### PROBLEM STATEMENT
Retype the lines exactly, everything from the first line down to the one containing "center [265, 14].".

# # # # #

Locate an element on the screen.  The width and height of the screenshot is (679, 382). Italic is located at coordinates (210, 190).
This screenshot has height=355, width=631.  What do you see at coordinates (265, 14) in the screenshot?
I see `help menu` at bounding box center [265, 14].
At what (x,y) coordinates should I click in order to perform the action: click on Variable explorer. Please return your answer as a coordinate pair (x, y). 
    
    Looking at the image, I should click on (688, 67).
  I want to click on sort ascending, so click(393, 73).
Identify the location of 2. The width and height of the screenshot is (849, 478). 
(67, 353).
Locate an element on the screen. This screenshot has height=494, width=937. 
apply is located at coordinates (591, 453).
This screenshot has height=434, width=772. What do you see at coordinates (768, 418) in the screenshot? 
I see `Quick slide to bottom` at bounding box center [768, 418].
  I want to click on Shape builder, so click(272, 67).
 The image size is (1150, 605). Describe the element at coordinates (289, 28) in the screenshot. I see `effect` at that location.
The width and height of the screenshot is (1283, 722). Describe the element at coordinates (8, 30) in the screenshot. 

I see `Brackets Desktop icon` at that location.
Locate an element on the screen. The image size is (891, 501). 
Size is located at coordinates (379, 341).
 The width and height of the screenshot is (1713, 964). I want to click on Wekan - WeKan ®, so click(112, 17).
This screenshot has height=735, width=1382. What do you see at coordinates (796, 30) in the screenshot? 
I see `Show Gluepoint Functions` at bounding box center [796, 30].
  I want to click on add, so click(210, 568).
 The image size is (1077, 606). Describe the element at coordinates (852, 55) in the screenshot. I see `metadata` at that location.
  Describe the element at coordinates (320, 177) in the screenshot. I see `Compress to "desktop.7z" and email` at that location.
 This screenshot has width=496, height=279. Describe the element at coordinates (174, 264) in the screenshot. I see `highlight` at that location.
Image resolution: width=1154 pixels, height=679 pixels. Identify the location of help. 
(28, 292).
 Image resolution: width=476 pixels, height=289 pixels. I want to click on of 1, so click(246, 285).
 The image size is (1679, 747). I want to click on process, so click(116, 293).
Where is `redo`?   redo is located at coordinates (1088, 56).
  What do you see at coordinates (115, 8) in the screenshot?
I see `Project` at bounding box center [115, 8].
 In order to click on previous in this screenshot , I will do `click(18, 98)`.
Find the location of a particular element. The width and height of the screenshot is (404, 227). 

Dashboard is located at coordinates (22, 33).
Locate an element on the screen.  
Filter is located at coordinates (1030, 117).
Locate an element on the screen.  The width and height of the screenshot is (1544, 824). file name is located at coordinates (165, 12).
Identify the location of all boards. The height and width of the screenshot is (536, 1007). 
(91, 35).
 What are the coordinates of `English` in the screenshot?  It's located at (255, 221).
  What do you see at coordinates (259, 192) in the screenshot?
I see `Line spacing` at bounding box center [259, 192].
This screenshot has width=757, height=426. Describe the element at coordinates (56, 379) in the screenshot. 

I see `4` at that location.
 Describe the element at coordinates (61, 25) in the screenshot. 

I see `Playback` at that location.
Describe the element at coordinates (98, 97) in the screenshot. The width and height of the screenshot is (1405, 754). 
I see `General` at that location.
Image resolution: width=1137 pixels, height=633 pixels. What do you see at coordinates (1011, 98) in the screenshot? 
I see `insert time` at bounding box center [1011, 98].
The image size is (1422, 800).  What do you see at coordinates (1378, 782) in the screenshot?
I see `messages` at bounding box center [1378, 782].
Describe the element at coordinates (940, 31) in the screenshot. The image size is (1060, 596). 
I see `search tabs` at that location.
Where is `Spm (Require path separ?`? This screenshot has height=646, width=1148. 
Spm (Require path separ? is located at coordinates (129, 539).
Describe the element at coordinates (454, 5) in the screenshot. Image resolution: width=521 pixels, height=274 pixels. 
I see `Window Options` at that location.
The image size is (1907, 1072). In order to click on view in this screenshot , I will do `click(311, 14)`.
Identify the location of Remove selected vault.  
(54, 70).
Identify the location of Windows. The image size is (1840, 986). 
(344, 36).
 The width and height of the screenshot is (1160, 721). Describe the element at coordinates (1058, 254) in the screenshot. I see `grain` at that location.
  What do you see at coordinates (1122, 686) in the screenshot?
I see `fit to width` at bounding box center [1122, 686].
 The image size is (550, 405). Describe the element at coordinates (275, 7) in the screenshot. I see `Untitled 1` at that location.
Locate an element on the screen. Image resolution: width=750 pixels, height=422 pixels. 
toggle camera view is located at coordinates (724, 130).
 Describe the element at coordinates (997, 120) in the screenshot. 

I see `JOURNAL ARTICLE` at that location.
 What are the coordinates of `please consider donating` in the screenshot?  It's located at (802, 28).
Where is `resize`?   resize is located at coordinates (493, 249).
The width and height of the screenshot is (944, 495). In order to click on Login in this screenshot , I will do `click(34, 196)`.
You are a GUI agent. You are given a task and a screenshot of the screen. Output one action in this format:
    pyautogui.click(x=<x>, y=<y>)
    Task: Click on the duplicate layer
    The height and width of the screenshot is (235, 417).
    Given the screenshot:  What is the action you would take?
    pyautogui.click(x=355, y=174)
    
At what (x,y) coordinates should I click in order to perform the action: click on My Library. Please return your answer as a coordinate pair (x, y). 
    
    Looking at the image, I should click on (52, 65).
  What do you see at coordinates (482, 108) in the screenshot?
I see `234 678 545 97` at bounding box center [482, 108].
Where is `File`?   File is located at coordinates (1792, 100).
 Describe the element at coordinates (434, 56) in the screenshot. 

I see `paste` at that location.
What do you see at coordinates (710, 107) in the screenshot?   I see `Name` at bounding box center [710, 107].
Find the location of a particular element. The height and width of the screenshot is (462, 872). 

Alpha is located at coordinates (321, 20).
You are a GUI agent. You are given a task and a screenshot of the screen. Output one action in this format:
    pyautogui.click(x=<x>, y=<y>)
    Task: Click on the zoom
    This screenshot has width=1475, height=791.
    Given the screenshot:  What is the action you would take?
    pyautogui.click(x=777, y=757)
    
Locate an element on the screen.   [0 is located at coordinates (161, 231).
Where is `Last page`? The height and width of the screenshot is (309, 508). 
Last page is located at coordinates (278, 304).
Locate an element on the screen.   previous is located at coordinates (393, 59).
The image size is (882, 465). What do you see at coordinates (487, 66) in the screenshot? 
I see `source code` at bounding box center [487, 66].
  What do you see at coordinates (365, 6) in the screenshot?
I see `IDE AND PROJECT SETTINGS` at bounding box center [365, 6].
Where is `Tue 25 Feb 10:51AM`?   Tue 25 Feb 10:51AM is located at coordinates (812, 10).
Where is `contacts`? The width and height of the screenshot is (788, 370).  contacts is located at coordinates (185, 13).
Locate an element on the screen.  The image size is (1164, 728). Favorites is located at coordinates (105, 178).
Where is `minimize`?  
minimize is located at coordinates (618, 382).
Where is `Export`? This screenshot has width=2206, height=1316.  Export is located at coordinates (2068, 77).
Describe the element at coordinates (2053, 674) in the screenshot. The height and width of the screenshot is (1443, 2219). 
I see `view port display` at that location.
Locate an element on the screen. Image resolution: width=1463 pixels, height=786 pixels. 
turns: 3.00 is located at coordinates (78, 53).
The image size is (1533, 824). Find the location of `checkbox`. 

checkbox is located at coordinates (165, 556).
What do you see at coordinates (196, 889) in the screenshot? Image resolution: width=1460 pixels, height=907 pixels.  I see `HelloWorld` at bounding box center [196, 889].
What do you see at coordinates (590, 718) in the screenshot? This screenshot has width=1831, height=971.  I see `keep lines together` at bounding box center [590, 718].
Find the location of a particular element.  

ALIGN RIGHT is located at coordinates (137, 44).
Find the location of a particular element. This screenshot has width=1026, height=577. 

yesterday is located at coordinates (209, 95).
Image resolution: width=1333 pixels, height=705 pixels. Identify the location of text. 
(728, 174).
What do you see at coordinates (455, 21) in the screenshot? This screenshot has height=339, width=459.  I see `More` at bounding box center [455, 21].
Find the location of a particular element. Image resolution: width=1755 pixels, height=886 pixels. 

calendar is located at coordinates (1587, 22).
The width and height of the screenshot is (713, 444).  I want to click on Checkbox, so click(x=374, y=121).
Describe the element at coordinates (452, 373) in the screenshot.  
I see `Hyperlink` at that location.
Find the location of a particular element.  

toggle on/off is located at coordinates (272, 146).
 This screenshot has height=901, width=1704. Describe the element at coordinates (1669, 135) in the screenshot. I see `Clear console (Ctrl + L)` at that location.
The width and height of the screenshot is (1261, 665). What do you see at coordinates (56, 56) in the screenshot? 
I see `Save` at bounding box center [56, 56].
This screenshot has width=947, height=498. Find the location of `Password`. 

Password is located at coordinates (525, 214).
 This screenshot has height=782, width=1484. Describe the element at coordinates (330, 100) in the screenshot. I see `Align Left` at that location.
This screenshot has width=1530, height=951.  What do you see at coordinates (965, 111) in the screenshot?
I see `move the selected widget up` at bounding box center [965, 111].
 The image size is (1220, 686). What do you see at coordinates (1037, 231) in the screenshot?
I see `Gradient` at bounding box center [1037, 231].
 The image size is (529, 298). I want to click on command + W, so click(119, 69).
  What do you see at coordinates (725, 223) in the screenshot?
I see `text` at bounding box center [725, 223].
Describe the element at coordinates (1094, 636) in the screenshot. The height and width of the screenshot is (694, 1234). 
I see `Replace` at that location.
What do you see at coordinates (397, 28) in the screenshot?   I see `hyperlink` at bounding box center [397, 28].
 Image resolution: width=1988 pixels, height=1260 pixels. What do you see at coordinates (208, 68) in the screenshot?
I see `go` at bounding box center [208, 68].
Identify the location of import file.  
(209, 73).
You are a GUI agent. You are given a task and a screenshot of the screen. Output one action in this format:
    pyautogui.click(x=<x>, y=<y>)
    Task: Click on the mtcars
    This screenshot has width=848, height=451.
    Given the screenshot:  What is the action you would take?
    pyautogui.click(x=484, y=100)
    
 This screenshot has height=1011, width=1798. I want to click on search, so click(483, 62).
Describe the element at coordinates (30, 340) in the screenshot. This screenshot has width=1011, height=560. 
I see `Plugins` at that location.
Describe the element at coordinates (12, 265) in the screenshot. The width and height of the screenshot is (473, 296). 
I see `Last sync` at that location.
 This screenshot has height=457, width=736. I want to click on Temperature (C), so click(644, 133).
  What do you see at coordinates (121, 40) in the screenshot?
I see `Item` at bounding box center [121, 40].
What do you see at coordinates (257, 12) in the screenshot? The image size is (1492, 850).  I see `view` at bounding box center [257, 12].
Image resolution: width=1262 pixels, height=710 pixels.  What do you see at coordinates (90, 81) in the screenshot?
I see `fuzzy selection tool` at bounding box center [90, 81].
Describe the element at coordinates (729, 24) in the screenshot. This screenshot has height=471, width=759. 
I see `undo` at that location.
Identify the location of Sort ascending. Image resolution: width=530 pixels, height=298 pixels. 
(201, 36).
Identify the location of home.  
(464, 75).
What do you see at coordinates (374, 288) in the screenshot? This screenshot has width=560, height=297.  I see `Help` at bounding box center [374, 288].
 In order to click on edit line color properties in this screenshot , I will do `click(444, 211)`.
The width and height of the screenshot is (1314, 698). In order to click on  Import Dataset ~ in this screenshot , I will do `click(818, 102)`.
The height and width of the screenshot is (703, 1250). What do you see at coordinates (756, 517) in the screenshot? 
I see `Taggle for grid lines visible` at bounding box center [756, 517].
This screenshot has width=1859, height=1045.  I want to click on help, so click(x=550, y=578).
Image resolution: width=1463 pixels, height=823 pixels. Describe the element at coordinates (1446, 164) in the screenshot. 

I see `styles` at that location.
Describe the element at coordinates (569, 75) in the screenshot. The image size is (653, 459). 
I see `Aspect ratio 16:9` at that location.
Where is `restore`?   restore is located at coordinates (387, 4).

# # # # #

### ANSWER FOR THIS EXERCISE
Locate an element on the screen.  The width and height of the screenshot is (679, 382). Italic is located at coordinates (210, 190).
This screenshot has height=355, width=631.  What do you see at coordinates (265, 14) in the screenshot?
I see `help menu` at bounding box center [265, 14].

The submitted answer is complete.